### DIRECTIVE
Rewrite the entries with "Project panel" replaced by "Files panel" and everything else unchanged, leaving out the pictures.

* START RECORDS SHOWN *

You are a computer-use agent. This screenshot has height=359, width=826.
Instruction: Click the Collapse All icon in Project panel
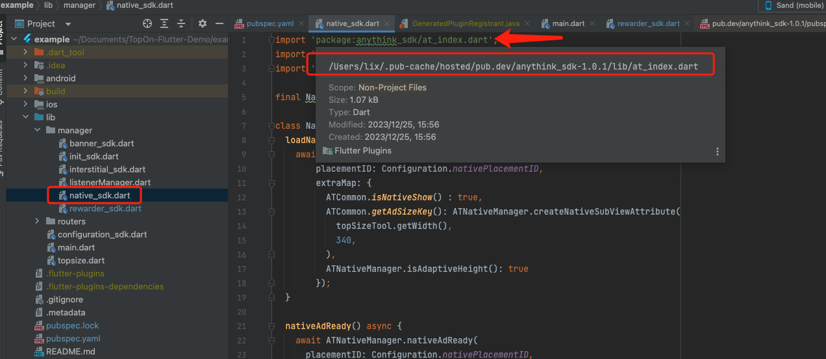[181, 23]
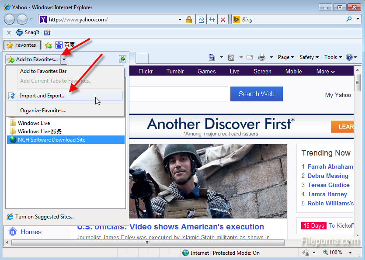Click the Stop loading X icon
Viewport: 365px width, 260px height.
pos(223,20)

* END RECORDS SHOWN *

### TASK OUTPUT
You are a computer-use agent. This screenshot has height=359, width=826.
Instruction: Click the Collapse All icon in Files panel
[181, 23]
Click the Stop loading X icon
Viewport: 365px width, 260px height.
pos(223,20)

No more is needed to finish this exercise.